In returning to our cybersecurity series, the second of five keys to a sound cybersecurity plan considers collecting only the personal data that is necessary to your business’s needs. Recall that personal data generally includes a person’s name in combination with other identifying information.
 
The rule of thumb is that if you do not have a legitimate business need for certain personal data, you should not keep it or even collect it. If your business has a legitimate need for collecting certain personal data, the best approach is to keep that data only as long as it is necessary to conduct your business transactions and as long as the law requires.
 
A few examples for following this second step include the following:

• Check the default settings on your software that processes transactions and credit card numbers because sometimes software is preset to permanently store information.

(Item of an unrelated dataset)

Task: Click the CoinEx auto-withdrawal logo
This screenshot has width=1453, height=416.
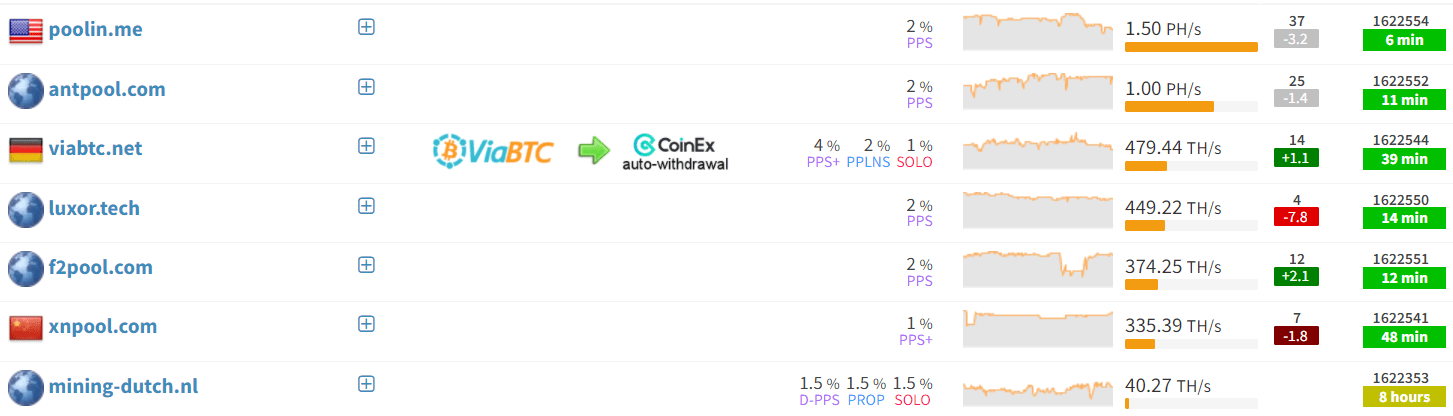Action: [675, 151]
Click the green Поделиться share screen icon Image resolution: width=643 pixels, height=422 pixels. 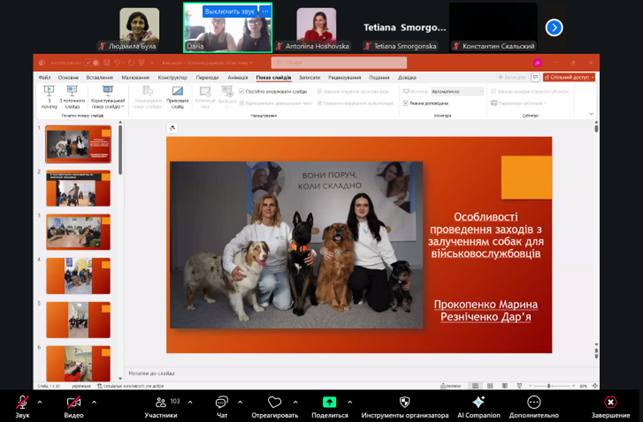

• Ensure that electronically printed credit and debit card receipts contain no more than a few digits of a card number and that the expiration date is not printed.
• Do not retain customer credit card numbers, expiration dates or other personal information gathered from the magnetic strips on credit cards without an essential business need for it. Retaining this information, or keeping it longer than necessary, increases your risk for the information to be used to commit fraud or identity theft. Once your business need is over, properly dispose of it.
• Use Social Security numbers sparingly and only for lawful purposes like reporting employee taxes. While this advice may seem obvious, you may remember a time when your Social Security number was also your driver’s license number.
• If your business needs or the law requires that you keep personal data, develop a written records retention policy to identify what information to keep, how to secure it, how long to keep it, and how to securely dispose of it.